The camera which supported this invention needed to be virtually foolproof, enabling the average shop clerk to reliably collect the necessary data. To this end, Booth took his idea to the Eastman Kodak Company, where he worked with Dr. Kenneth Mees, Director of Research and Fred Waller, a camera expert. Waller designed the camera; the remainder of the system design was done by Booth. The PhotoMetriC system made its debut in two Richard Bennett stores in New York City on May 17, 1948. It was subsequently licensed to other select retailers such as: The Custom Gentleman (Englewood, NJ); Nathan's (Richmond, VA); The Golden Fleece (Point Pleasant Borough, NJ); and Joseph's (Terre Haute, IN).
Hillandale, a Brooklyn, CT farm which Booth purchased about 1940, was later used to produce hand woven wool fabrics. These fabrics were used extensively by various PhotoMetriC retail outlets. Henry Booth's son, Robert (b. 1924), took over farm operations circa 1960 and opened a retail outlet on the premises which featured a PhotoMetriC fitting room which provided custom tailoring until the mid-1970s. Robert Booth, with his wife, Jimmie, operated the Golden Lamb Buttery Restaurant in Brooklyn, Connecticut. It closed in 2017.
Patents of Henry Booth:
United States Patent: #2,037,192/RE #20,366, "Visible inventory and sales recording device, April 14, 1936
United States Patent: #2,547,367, "Method and apparatus for testing fabrics, April 3, 1951
United States Patent: #2,547,368, "Cloth rack," April 3, 1951
United States Patent: #2,563,451, "Photographic fitting method," August 7, 1951
United States Patent: #2,624,943, "Proportionally balancing garments," January 13, 1953
United States Patent: #2,664,784,"Apparatus for measuring objects by photography," January 5, 1954
United States Patent: #2,688,188, "Apparatus for proportionally balancing garments," September 7, 1954
Materials in the Archives Center
Virginia "Jimmie" Booth Collection, 1936-1998 (AC0729). Jimmie Booth is the wife of Robert Booth and she was a buyer for Lord and Taylor.

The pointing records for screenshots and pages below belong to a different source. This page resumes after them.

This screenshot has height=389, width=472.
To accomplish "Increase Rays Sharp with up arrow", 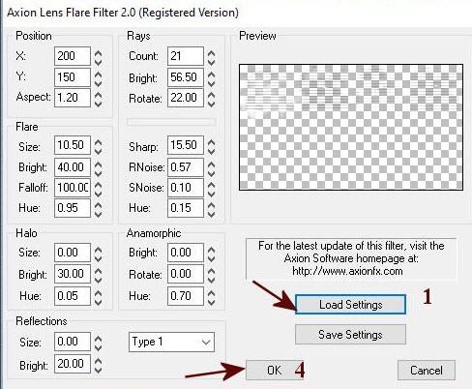I will pos(211,142).
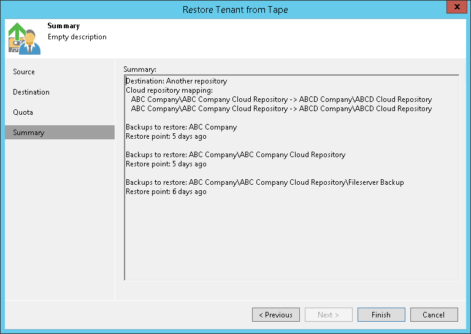Select the Summary step in sidebar
The height and width of the screenshot is (334, 471).
[x=29, y=133]
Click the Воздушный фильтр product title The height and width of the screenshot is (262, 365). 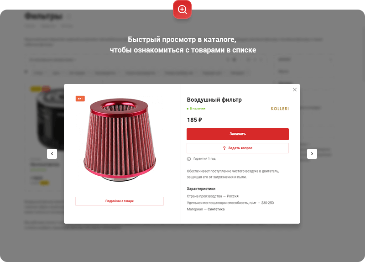214,100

Materials in the National Museum of American History
The Division of Work and Industry holds a PhotoMetric camera, stand, and measuring harness in the Photographic History collection.
This collection was donated by Henry Booth's son, Robert Booth, in April 2000.
The collection is open for research.
Collection items available for reproduction, but the Archives Center makes no guarantees concerning intellectual property rights. Archives Center cost-recovery and use fees may apply when requesting reproductions.